[Paper Review] Feature Matching: SuperGlue and LightGlue
SuperGlue
SuperGlue: a neural network that maches two sets of local features by jointly finding correspondences and rejecting non-matchable points.
- a linear assignment problem, which, when relaxed to an optimal transport problem, can be solved differentiably (classical graph-based strategy of matching)
- The cost function of this optimization is predicted by a GNN.
SuperGlue in context of SLAM
- [front-end] visual feature extraction
- [middle-end] feature matching (SuperGlue)

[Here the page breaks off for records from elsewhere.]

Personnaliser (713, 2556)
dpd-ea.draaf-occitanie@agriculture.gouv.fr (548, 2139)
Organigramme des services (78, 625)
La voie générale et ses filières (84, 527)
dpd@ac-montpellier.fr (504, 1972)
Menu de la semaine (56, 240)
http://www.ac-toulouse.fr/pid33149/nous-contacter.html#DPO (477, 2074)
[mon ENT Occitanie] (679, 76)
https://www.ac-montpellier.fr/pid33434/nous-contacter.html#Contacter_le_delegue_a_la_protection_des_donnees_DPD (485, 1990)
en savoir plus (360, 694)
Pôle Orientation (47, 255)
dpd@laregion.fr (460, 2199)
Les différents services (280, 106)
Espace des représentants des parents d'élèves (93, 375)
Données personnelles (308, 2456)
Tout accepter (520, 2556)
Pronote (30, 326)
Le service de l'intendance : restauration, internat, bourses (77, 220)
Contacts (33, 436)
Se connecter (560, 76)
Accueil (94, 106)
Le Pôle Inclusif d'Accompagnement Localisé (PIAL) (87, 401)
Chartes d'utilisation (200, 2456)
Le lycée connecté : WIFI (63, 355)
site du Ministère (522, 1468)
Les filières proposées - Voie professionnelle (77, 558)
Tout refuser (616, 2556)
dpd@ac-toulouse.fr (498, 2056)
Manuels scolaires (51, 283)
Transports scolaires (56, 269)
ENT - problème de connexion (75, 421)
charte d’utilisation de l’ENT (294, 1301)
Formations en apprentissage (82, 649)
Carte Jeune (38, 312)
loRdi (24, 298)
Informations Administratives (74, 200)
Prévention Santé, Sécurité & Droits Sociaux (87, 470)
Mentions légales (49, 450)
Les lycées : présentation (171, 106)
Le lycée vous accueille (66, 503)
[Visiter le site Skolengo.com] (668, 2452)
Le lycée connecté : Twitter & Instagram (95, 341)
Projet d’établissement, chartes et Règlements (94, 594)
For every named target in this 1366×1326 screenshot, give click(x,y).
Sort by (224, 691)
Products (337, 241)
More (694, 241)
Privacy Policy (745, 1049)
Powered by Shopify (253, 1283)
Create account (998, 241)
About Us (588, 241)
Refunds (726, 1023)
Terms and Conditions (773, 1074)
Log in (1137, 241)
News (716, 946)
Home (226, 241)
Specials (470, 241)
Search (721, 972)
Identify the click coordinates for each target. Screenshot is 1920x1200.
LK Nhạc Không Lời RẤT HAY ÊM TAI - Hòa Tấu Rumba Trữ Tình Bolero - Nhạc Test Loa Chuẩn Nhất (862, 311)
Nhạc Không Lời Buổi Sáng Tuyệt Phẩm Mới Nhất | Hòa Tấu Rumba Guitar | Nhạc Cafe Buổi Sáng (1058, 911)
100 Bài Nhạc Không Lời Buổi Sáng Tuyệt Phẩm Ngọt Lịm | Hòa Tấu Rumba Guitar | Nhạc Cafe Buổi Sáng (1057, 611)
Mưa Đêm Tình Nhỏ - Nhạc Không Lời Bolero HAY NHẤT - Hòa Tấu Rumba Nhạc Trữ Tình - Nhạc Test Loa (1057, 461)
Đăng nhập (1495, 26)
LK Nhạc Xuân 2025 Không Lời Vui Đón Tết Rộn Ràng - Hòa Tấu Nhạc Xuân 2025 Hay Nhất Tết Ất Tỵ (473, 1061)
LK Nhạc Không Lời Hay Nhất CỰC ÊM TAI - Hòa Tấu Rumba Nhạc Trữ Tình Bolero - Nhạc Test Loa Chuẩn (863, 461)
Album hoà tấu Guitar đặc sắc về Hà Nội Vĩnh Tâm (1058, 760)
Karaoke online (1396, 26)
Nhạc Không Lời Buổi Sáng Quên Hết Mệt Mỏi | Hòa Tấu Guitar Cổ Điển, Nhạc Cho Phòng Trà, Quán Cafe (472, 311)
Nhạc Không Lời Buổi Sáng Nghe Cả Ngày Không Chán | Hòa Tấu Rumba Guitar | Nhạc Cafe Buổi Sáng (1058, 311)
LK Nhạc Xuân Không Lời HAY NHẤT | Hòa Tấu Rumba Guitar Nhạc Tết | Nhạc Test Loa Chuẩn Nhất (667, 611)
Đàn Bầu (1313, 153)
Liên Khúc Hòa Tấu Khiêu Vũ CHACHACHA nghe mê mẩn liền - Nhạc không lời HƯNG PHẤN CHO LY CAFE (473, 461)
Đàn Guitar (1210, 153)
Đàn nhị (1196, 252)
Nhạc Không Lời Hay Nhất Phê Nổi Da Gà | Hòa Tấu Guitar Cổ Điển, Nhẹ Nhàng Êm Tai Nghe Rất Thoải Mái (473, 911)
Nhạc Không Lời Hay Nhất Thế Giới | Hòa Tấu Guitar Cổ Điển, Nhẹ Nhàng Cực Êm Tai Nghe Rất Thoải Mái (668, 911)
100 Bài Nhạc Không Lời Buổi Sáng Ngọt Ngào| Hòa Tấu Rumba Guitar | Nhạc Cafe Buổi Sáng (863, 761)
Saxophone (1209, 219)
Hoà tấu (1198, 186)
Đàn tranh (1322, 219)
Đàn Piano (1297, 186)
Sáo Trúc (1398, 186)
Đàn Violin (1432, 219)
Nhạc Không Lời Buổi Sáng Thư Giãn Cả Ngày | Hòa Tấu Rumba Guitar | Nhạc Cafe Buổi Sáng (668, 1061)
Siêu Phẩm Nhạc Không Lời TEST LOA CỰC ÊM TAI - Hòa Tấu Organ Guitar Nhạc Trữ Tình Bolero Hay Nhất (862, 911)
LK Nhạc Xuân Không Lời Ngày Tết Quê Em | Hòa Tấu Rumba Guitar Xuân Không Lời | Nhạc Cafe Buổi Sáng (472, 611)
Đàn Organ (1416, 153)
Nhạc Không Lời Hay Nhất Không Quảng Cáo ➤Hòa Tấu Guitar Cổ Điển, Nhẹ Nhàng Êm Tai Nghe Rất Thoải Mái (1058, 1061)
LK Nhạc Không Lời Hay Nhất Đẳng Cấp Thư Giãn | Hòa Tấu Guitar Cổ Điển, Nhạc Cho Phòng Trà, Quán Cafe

- [back-end] bundle adjustment or pose estimation
SuperGlue Architecture
Image has $\mathbf{p}$ and $\mathbf{d}$
- $\mathbf{p}$ : a set of keypoint positions
- $c$ : detection confidence
- $\mathbf{p}_i := (x, y, c)_i$ : position
- $\mathbf{d}$ : associated visual descriptors
- $(\mathbf{p}, \mathbf{d})$ : local features
We suppose visual descriptor $\mathbf{d}_i \in \mathbb{R}^D$ already was extracted by a CNN lke SuperPoint. Image $A$ and $B$ have M and N local features, indexed by respectively
$\mathcal{A} := [1, \dots, M], \;\;\; \mathcal{B} := [1, \dots, N]$
재밌는 점
- Visual Slam에 대한 강력한 단서를 제공한다. (with SuperPoint)
Reference
- SuperGlue: Learning Feature Matching with Graph Neural Networks (CVPR’20 Oral)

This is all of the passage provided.